What the task requires: Scan the data below and give the number of lines that include the word "will", with no other words.

------

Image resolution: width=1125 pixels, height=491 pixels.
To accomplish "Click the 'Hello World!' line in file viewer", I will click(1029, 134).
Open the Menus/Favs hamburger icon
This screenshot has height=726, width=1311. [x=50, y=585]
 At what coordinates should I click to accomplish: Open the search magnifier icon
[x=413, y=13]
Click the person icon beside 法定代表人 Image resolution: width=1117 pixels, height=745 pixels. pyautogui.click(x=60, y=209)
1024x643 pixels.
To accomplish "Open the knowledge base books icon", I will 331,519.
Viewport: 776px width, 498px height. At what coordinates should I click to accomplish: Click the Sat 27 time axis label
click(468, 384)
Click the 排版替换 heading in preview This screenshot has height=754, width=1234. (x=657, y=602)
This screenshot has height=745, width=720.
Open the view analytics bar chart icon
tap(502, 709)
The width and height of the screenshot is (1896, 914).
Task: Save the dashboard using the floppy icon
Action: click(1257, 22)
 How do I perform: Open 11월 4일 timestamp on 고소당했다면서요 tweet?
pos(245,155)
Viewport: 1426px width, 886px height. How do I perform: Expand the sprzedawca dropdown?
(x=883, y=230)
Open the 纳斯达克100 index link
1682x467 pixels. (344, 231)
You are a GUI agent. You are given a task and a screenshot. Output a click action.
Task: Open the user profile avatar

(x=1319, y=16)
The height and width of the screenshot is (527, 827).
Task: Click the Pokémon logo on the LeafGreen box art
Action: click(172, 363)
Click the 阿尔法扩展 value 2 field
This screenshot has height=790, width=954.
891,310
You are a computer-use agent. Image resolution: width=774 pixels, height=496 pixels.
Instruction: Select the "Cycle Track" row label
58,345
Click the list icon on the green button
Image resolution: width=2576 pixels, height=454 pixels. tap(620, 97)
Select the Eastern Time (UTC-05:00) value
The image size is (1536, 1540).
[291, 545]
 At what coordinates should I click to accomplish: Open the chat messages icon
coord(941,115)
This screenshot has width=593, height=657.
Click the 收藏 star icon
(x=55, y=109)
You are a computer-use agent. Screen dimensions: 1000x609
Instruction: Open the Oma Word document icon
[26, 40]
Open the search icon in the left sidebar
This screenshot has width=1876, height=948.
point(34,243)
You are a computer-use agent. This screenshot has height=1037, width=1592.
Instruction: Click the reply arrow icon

------

Answer section: 2